EXERCISE
Within the records below, reproduce without change the lines from the line that has "[Bewaar als favoriet] (275, 223)" through the line that has "[Bekijk Farrow and Ball Crimson", and only those.

DATA SUPPLIED
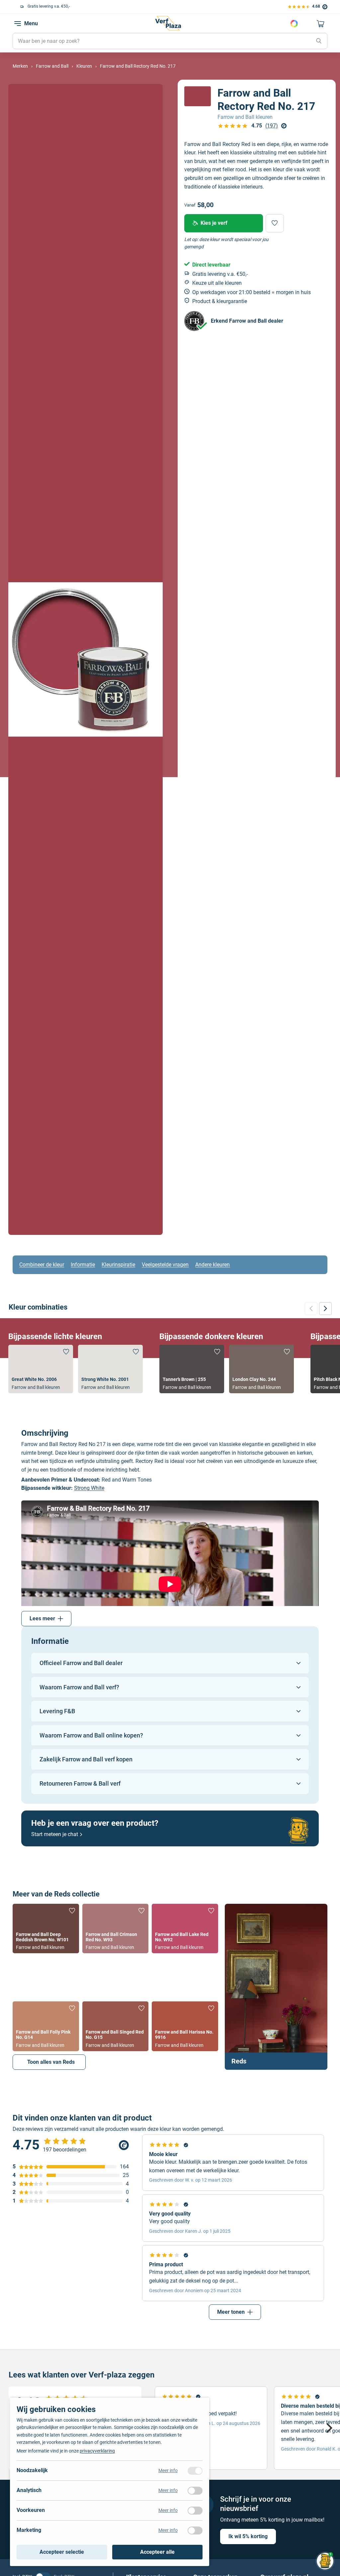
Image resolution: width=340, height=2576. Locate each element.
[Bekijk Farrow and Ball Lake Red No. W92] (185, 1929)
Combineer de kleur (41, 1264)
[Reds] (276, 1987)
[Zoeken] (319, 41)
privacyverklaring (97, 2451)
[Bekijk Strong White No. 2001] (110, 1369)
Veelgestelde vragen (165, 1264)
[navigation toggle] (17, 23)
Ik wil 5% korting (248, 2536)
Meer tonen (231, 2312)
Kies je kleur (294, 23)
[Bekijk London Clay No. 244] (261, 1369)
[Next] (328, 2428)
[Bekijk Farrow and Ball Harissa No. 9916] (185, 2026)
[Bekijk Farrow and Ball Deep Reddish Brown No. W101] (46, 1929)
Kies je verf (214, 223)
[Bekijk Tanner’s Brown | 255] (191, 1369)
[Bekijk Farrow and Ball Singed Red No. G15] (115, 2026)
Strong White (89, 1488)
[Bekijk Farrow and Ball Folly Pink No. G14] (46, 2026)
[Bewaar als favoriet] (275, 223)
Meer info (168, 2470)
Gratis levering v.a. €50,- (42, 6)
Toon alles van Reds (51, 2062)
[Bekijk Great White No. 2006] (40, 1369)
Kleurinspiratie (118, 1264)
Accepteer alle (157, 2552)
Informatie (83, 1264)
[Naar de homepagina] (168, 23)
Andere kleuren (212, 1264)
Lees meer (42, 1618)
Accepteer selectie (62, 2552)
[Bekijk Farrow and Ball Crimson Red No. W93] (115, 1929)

* * *

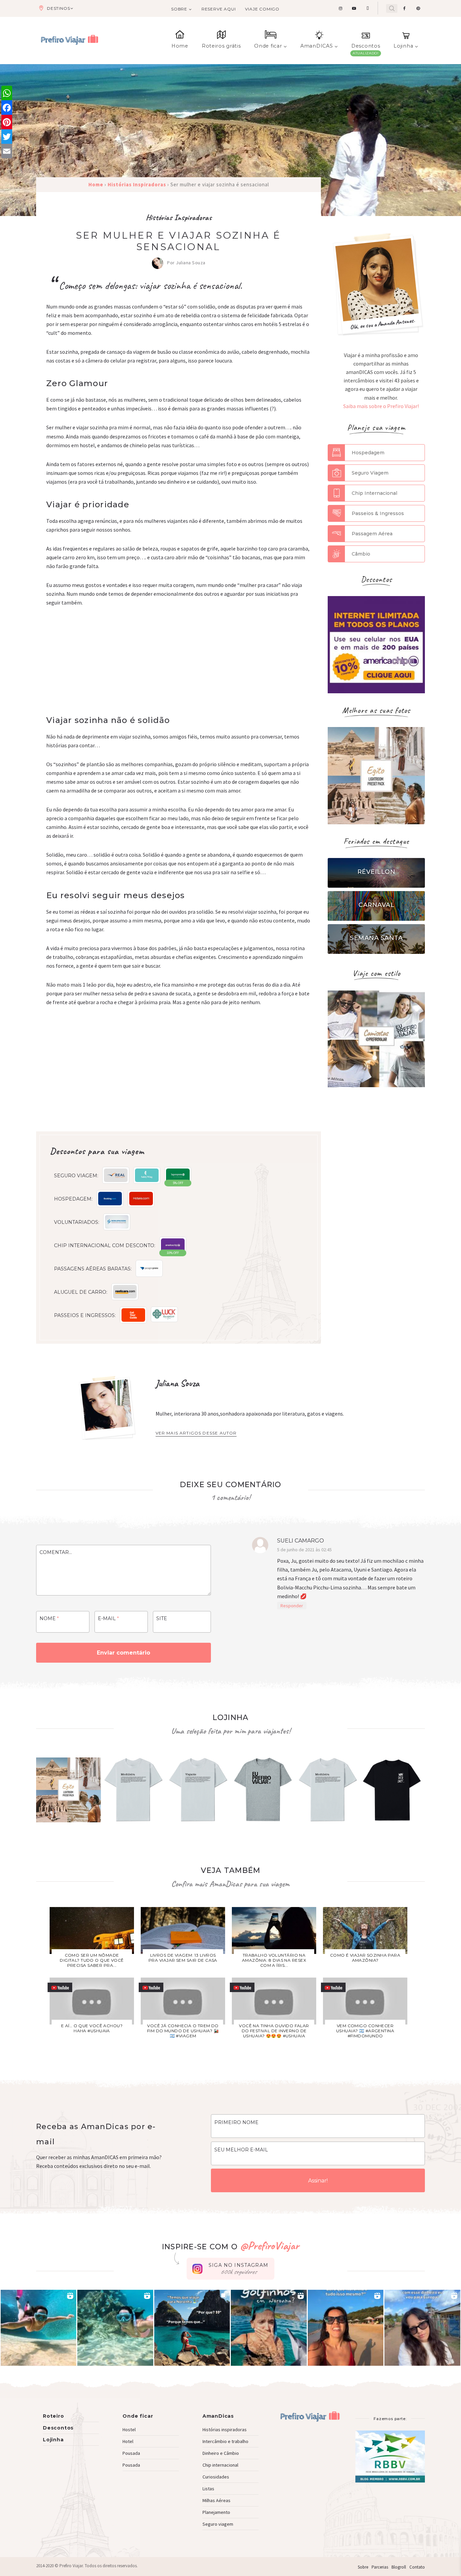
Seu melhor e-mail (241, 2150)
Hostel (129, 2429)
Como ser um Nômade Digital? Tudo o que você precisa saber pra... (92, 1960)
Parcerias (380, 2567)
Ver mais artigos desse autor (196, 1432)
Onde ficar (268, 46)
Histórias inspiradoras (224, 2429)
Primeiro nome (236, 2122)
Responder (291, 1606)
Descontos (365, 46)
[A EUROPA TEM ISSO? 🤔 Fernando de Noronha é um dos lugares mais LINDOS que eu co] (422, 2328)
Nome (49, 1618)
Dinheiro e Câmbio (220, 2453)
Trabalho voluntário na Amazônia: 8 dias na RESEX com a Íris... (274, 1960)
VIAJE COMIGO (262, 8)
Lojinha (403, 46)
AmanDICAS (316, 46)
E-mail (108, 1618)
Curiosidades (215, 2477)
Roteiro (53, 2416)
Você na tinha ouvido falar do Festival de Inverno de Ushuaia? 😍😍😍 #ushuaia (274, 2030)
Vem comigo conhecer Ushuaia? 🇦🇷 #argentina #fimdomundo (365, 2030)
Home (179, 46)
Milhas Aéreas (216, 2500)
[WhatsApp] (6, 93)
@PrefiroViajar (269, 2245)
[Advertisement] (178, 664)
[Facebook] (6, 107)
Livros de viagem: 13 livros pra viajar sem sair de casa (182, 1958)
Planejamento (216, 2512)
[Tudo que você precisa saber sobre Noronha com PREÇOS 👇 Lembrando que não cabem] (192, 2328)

EXERCISE RESULT
[Bewaar als favoriet] (275, 223)
Meer info (168, 2470)
Gratis levering v.a. €50,- (42, 6)
Toon alles van Reds (51, 2062)
[Bekijk Great White No. 2006] (40, 1369)
Kleurinspiratie (118, 1264)
Accepteer alle (157, 2552)
Informatie (83, 1264)
[Naar de homepagina] (168, 23)
Andere kleuren (212, 1264)
Lees meer (42, 1618)
Accepteer selectie (62, 2552)
[Bekijk Farrow and Ball Crimson Red No. W93] (115, 1929)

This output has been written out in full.